The Corporate Classroom
Nandini Vaidyanathan
THE CASE OF THE BONSAI MANAGER: LESSONS FROM NATURE ON GROWING by R. Gopalakrishnan Penguin, 2008, 264 pp., 450
June 2008, volume 32, No 6

Good managers are those who acquire skills on their own initiative. They don’t wait for someone at the workplace to teach them. And if they have this propensity to learn on their own, they can survive in any situation they find themselves in without losing time or skill. Besides once they acquire the skill, they know how to disseminate it to all other members of the team, so that collectively they are able to perform better, adapt to changing circumstances and carry forth, without losing foothold.

Quite like the English bird, the blue tit.

There are other managers, good guys, who acquire the skill in pretty much the same way, but do not think it is important to disseminate it to their team either because they don’t think it is their responsibility or because they are proprietary about it.

Quite like the other English bird, the robin.

In the early 1900s, milk was delivered by trucks to one’s doorstep in UK in open bottles. They had no caps. So the cream would rise to the top. Somehow both species of birds, the blue tit and the robin, discovered this rich source of nutrient food and both got into the habit of dipping their beaks into the bottles every single morning. Their digestive system had to reorient itself to the richness of its breakfast and over time, it became a tradition that lasted for nearly forty years and several generations of both the species

In 1940, with new technology, the milk bottles acquired an aluminum seal. So neither species had access to their creamy breakfast. But this denial worked differently with each of them.

Within a decade or so, the blue tit had acquired the skill to pierce through the aluminum seal and eat the cream from the bottle. The robins never figured it out. One odd time, one odd robin did manage to pierce it, but as a species they never acquired the skill.

Professor Allan Wilson, a zoologist at the University of California at Berkeley had an interesting hypothesis. He said that not only had the blue tits managed to learn a new skill but they had managed to propagate that skill to the entire community and this skill came in handy wherever they migrated. As a species, the blue tit had learnt not only to ‘innovate’, i.e. acquire a new skill, but ‘socially propagate’ it i.e, to pass it on to other members of the species through direct communication and socialization. As they were migratory birds, they also learnt to adapt to new environments with new skills.

According to Wilson, it was this behaviour of a species and not environmental changes that was the driving force for evolution. The book is full of such interesting parallels from nature and a whole new terminology has evolved to describe the behaviour of managers who flourish in their natural environment and those who do not because their growth has not run its full course, and therefore become ‘bonsai’ managers.

The difference is that whilst bonsai cultivation is an art and is considered by the Japanese as an ornamental plant and a thing of beauty, in the context of the manager, it is a condition which should be avoided like the plague.

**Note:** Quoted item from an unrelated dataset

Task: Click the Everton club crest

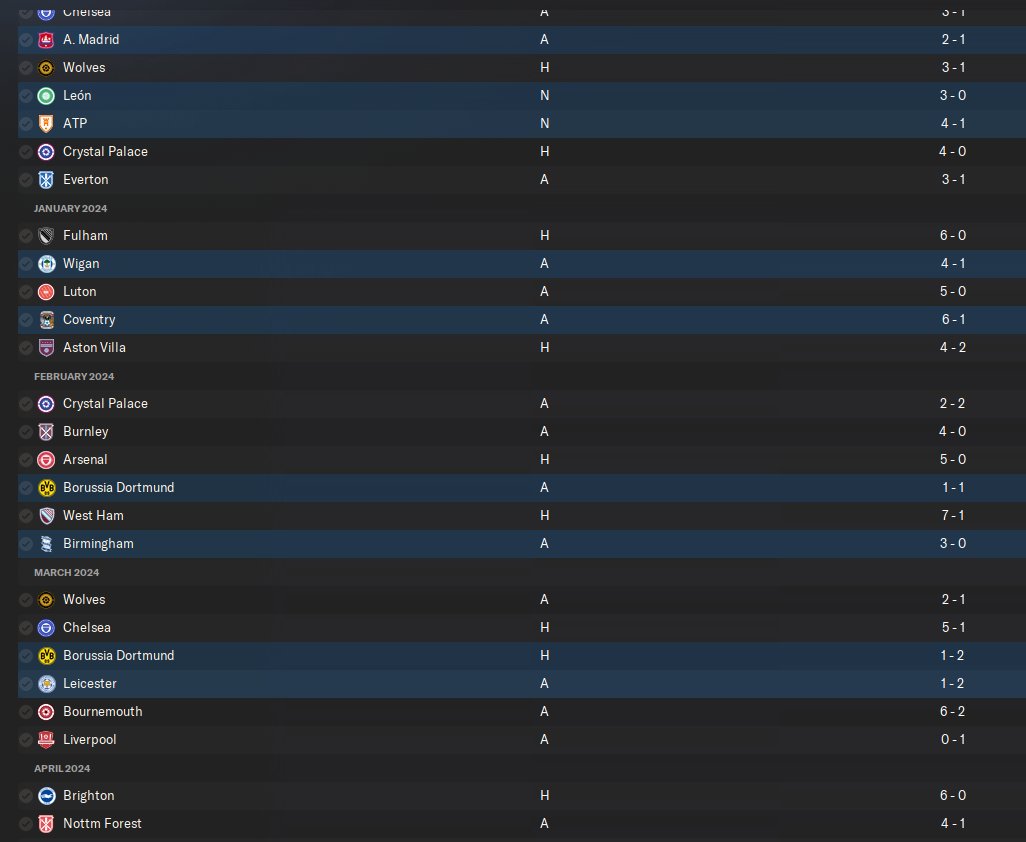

The 1950s and the 60s saw, at least in Western Europe and North America, a management style that was obsessed with control, productivity, direction and tightness. All success stories of those days exemplified these qualities in managers as virtues. Logical thinking and analytical techniques became the fulcrum of management courses. Leaders were expected to direct their teams and in order to be able to do that successfully, they had to know more than their teams.

The situation is vastly different today. People look to Asia for emerging management models. Leadership skills now comprise inclusiveness, humaneness and intuition. Leaders are expected to encourage participation, gut feel and shared culture in order to be able to lead successfully.

As the book insists, knowledge is what you know; intuition is what you don’t know you know. Knowledge can be taught but intuition can’t be, it’s something you have to figure out and learn on your own. But when you do integrate the two, the result is wisdom.

According to the author, intuition not only exists but is very important for the manager as he goes up the ladder. Managers who favour an analytical style of leadership as opposed to the intuitive, grow stunted over a period of time because analysis can only help you grow up to a point. I would endorse Ratan Tata’s view that this books is a must read for all aspiring enterpreneurs and managers.

Nandini Vaidyanathan has been teaching entrepreneurship and international business at premier business schools such as IIM-B and Princeton for the last three years, after spending 20 years in the corporate sector.